There’s only one reason why anyone needs to take out a loan and that’s because they don’t have the money to pay for something they want right now. But behind this simplified explanation, there are many individual needs.
Perhaps you need a new car or furniture. Or maybe you’ve been landed with an unexpected bill, or you need to cash for a rental deposit.
Always use a good price comparison site such as Money Supermarket to search for the right loan and make sure you know about the problems that taking out a loan can create if you don’t do your research properly.
The truth is that not all loans are the same and if you make a mistake when signing up, you could end up in serious financial trouble when it comes to paying back what you owe.
The first thing you’ll have to decide on is whether your loan will be secured or unsecured. Many lenders are more likely to give you a loan that’s secured against your home, especially when you need to borrow a large amount. But if you find yourself unable to keep up the payments on this type of loan, you risk losing your home.
With an unsecured loan, your home won’t be at risk. However certain people, such as the self-employed or those with bad credit history, won’t find it as easy to get one of these.
Even an unsecured loan carries a health warning, because if you get behind with repayments, you’ll be doing huge damage to your credit rating and you’ll face late payment charges into the bargain.
If you only need to borrow a few thousand pounds, you could consider using a credit card. If you use one with an introductory free interest period on balance transfers, you could well get a better deal than taking out a loan.
But, if the interest free offer doesn’t apply to new purchases and if you’re tempted to use your card for these, you could end up paying a lot more than you might have bargained for.
Whilst the interest free offer on some new credit cards sounds great, don’t lose sight of the fact that it will only last a certain amount of time, perhaps as little as six months.
If you haven’t paid back the amount you borrowed by this time, you will then get hit with the regular credit card interest rate applicable to your card and this could be far more than you would have to pay on a regular secured or unsecured loan.
When you need a fast inject of cash in the short term, you could consider taking out what’s known as a payday loan. More than 5 million people in the UK have already done so. They’re usually for fairly small amounts, from £100 to £2000 and like their name suggests, you have to pay back the loan when your next pay cheque comes in.
A payday loan could be just the thing if you need to meet an unexpected bill when you have a shortfall of cash. But these loans have very high interest rates and if you find you can’t pay the money back on the agreed date, the cost of the loan will skyrocket.

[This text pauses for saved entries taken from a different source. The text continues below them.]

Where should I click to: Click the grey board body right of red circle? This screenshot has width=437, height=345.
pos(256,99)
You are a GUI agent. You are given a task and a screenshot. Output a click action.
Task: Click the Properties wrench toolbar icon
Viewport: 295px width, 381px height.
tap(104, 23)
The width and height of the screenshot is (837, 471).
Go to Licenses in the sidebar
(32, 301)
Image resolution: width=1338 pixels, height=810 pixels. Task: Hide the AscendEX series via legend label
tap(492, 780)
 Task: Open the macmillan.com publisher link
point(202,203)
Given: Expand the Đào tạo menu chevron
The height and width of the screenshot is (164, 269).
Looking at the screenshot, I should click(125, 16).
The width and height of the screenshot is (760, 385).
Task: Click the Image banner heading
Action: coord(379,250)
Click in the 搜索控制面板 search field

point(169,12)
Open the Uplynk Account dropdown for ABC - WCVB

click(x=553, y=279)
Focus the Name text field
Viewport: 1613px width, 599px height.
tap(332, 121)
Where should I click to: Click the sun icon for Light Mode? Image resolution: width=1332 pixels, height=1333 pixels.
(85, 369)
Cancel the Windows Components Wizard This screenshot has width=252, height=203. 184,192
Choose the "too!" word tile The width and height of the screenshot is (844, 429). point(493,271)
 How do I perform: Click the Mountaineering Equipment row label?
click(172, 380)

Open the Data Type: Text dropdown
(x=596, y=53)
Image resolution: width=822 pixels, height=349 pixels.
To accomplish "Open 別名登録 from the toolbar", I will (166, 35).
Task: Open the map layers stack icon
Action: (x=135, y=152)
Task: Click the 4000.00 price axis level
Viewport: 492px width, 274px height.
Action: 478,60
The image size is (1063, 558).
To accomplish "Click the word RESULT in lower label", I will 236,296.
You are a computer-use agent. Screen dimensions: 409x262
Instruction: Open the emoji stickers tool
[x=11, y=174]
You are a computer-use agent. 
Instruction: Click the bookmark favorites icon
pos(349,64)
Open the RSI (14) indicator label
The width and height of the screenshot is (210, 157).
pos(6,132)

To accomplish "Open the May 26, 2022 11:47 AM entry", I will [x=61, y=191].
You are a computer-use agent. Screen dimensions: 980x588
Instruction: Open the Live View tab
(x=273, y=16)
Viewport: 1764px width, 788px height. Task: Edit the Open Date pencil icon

If you’re concerned about the impact of not being able to keep up your loan repayments, you could consider taking out payment protection insurance, or PPI.
The idea is that if you’re unable to work because of sickness, or if you lose your job, your PPI policy will cover repayments on mortgages, credit and store cards and loans.
Terms and conditions for PPI policies tend to be fairly strict and most won’t pay out for the first 30 days of cover and exclude some common problems such as stress and back pain. Nevertheless, PPI has given peace of mind and worthwhile cover to many people.